■ **Required work**: Could you transcribe exactly the lines from the one containing "Instruction: Select the" through the last line of the records below, leaving out the pictures?

(Records from a data collection)
-=-=-=-=-
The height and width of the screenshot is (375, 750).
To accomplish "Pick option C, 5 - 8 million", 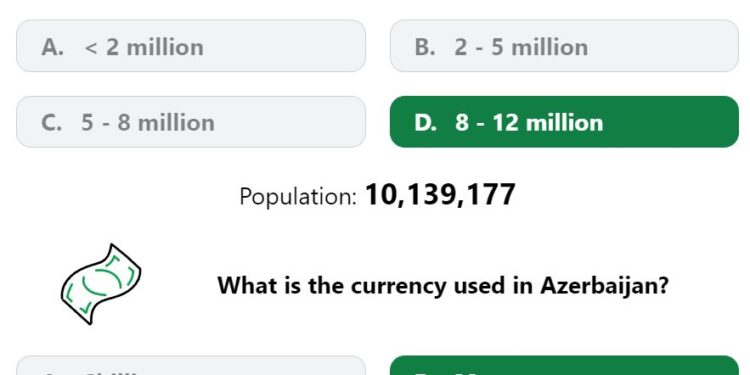I will 191,122.
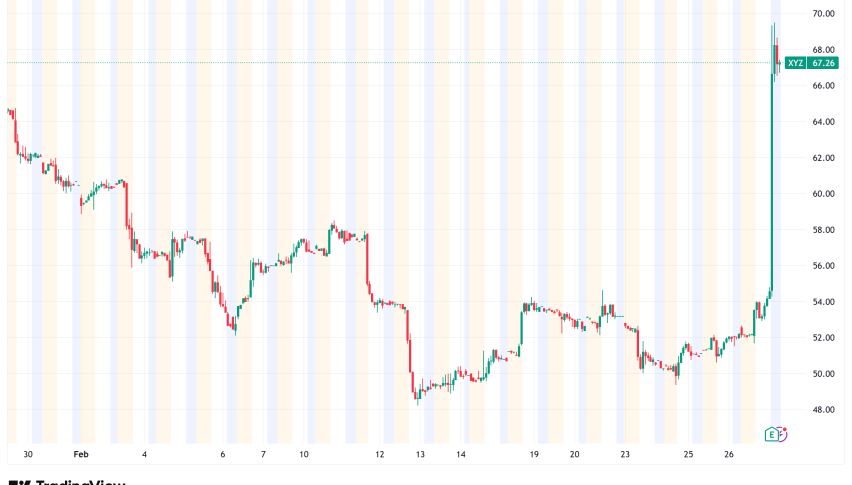Click the 23 date on time axis
The height and width of the screenshot is (485, 852).
pos(624,454)
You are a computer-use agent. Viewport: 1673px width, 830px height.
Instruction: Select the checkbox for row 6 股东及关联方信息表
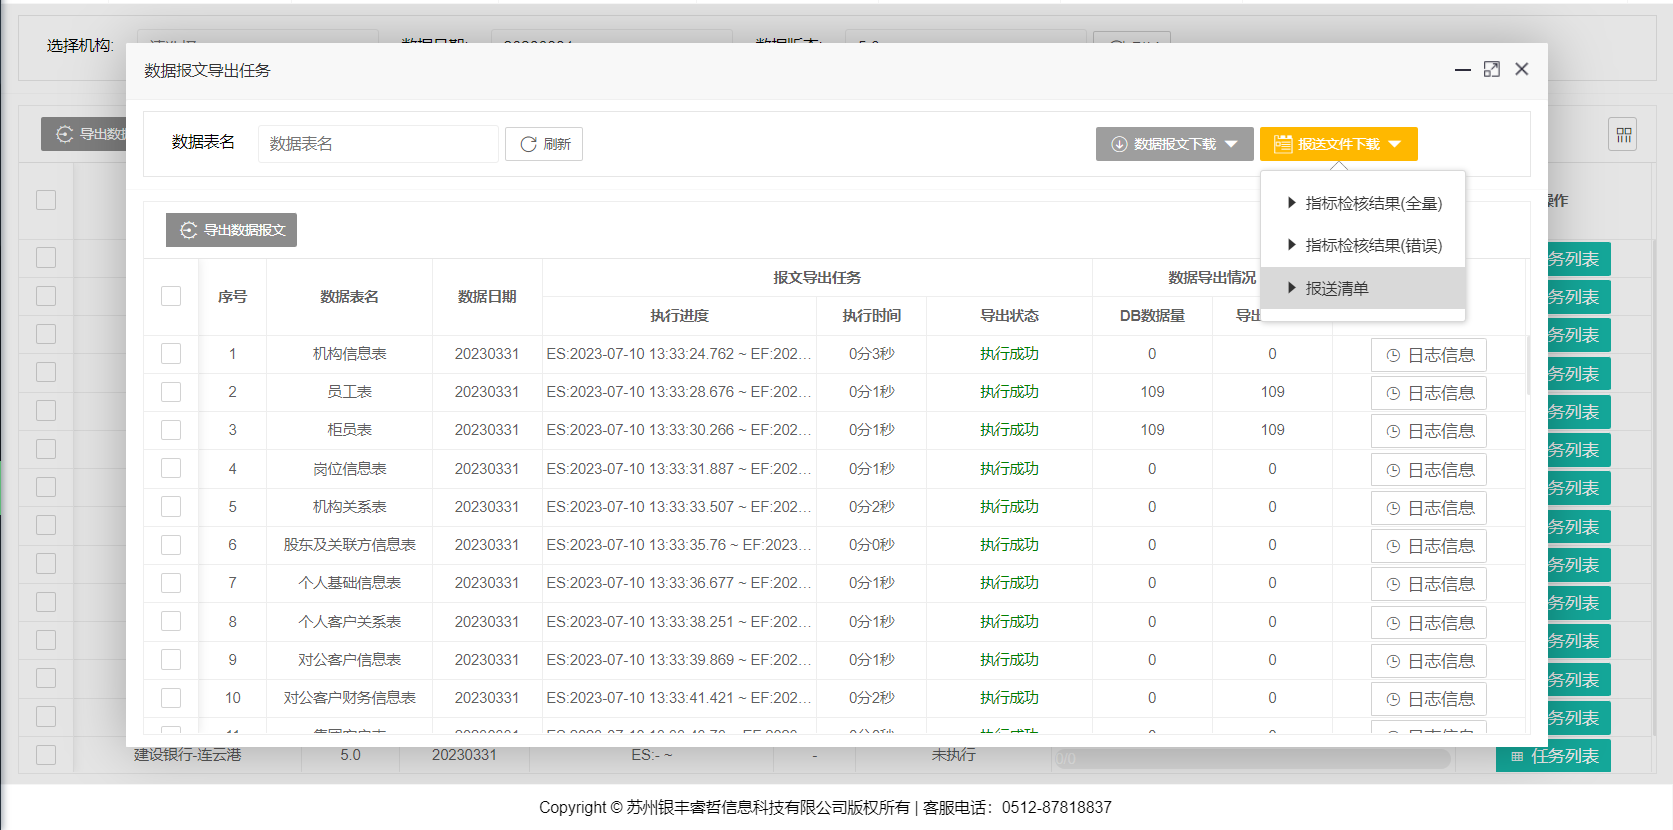coord(171,545)
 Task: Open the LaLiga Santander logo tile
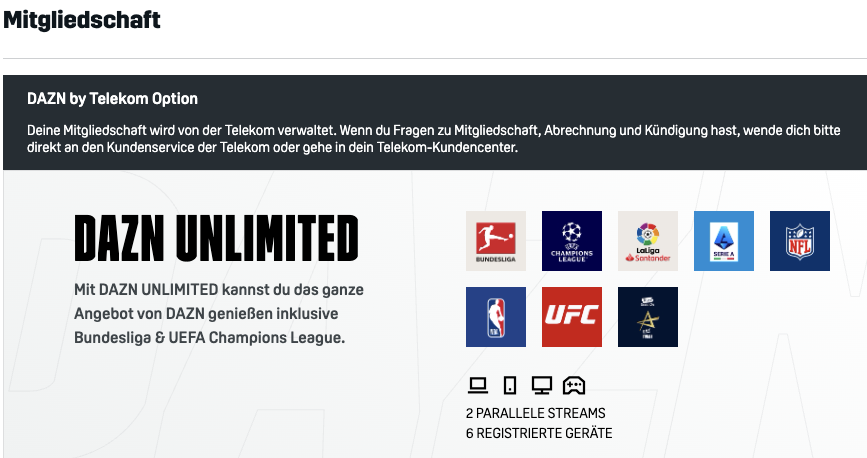pyautogui.click(x=647, y=241)
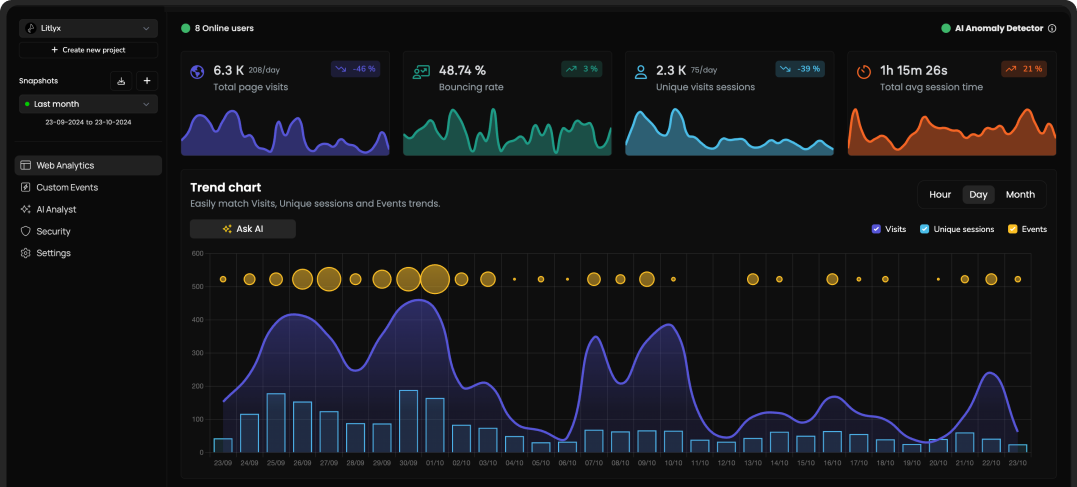This screenshot has height=487, width=1077.
Task: Toggle the Unique sessions checkbox
Action: (925, 229)
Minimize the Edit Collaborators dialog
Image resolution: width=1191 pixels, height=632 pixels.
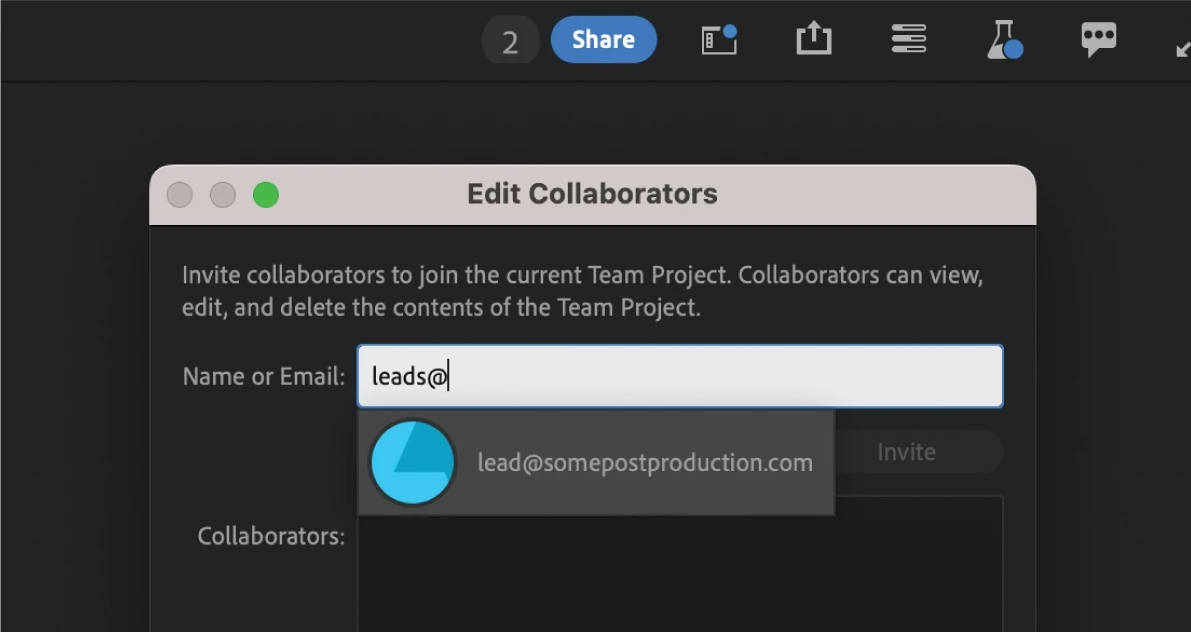[x=222, y=194]
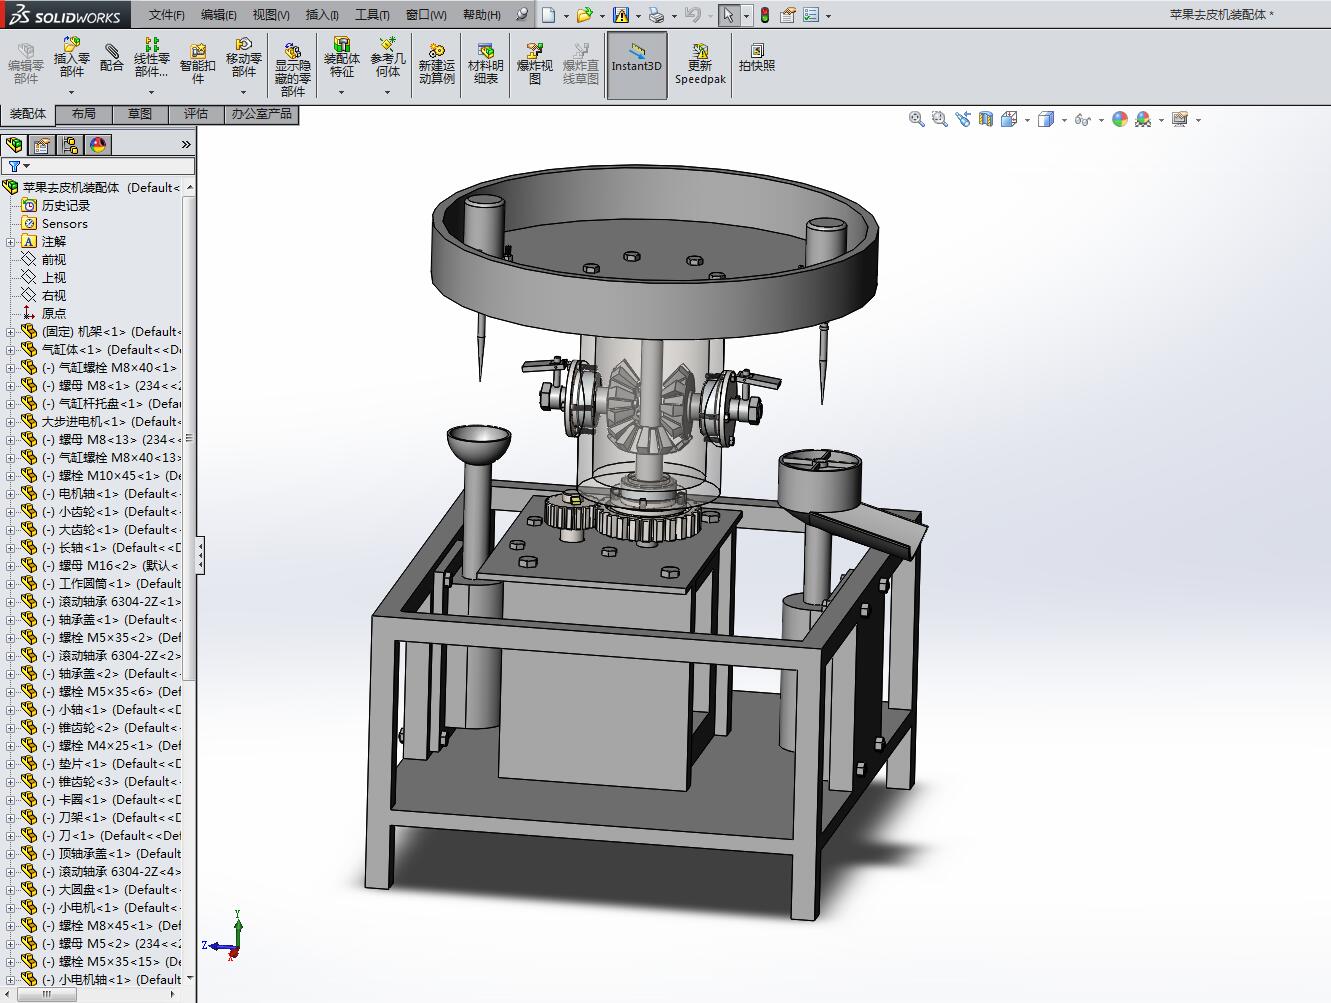Toggle the Instant3D button
Viewport: 1331px width, 1003px height.
coord(637,65)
-=-=-=-=-
■ **Answer section**:
Instruction: Select the checkbox for row 6 股东及关联方信息表
coord(171,545)
 Task: Open the LaLiga Santander logo tile
pyautogui.click(x=647, y=241)
This screenshot has height=487, width=1077.
Task: Toggle the Unique sessions checkbox
Action: (925, 229)
Minimize the Edit Collaborators dialog
Image resolution: width=1191 pixels, height=632 pixels.
[x=222, y=194]
Toggle the Instant3D button
Viewport: 1331px width, 1003px height.
coord(637,65)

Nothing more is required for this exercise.